The Gomery Inquiry cannot lay claim to a single major reform of government policy or practice. By the time it was established the sponsorship program had already been shut down and the Chrétien government had already severely restricted corporate donations to political parties and established public election financing. The charges laid against the ad executives for falsely invoicing the government came out of an RCMP investigation which was started following an auditor general’s report.
What the Gomery Inquiry did do was tarnish the Liberal brand in Quebec, letting Stephen Harper’s Conservatives come to power even though the party is out of step ideologically with Quebecers in particular—something that additionally gave the Bloc Québécois a new lease on life and doomed Canada to a succession of minority governments.
The Gomery experience is why opposition parties salivate at the possibility of a new inquiry and make daily demands for its appointment. It is equally why governments now refuse.
While the Oliphant Commission was struck by the Harper government in response to news reports that Mulroney had received cash payments from German businessman Schreiber, the government was not putting itself at risk: only Mulroney was personally implicated, so had there been any surprising revelations, the risk to the current incarnation of the Conservative Party was minimal. Just to be safe, however, the Harper government gave the Oliphant Commission a very limited mandate. So its report, in May 2010, is unlikely even to get to the bottom of Mulroney and Schreiber’s relationship, let alone propose any significant reform of federal government policy and practice. The Oliphant Inquiry is simply about being seen to act.

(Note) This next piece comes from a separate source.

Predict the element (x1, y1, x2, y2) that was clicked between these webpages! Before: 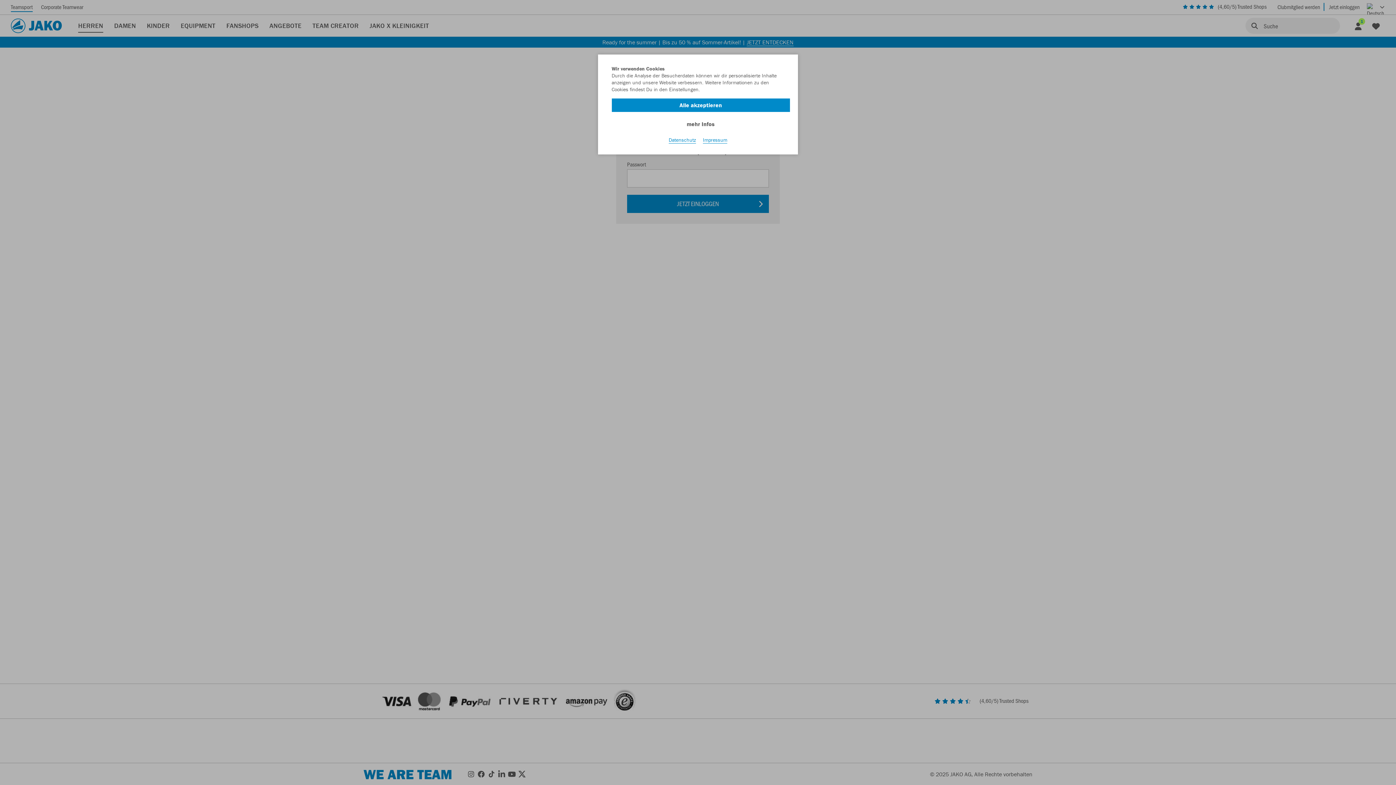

Real commissions threaten governments, which is why they now reject them outright, despite the fact that in these two instances, they are badly needed. The military interventions Canada now finds itself increasingly embroiled in raise a myriad of legal and political issues that have never been properly debated. Not being an actual war, the rules of war don’t apply in Afghanistan and a country like Canada embarks on the mission without the requisite clarity of purpose. This goes beyond the fact that the people captured are not “prisoners” and yet are taken prisoner and thus are legally ambiguous. There are complex legal, moral, ethical, and strategic matters that deserve the sort of in-depth examination that only a Royal Commission can provide.

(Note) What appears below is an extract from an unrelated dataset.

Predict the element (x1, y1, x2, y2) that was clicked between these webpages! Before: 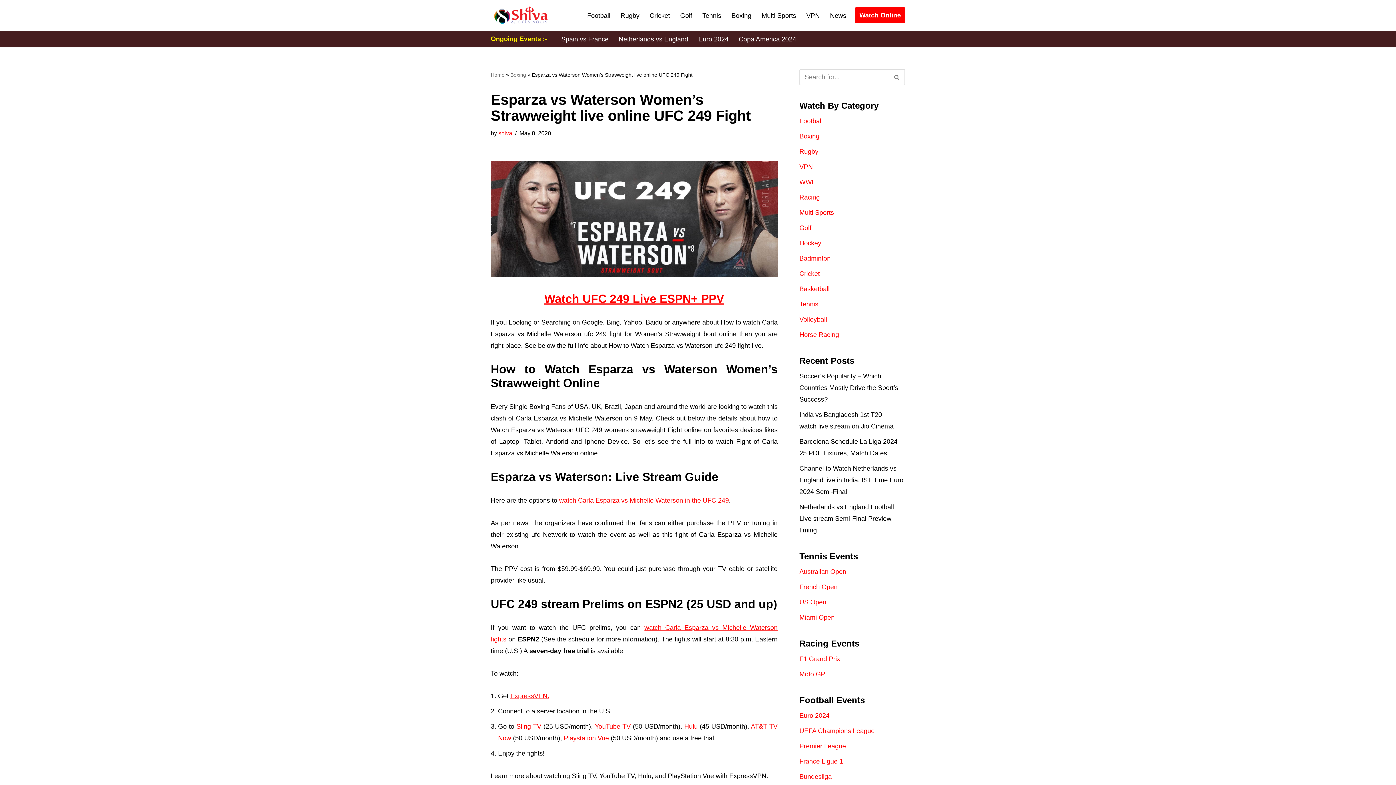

The same is true for something as seemingly mundane as construction contracting. The relationship between a municipality and the province, under whose constitutional authority a municipality is permitted to exist, has always been ambiguous. And the challenges of transparency in government contracting goes well beyond any one level of government.
These sorts of issues could only benefit from a public inquiry—but with governments of all stripes scared to start a process whose outcome they cannot control, Canadian public policy will suffer in the long run.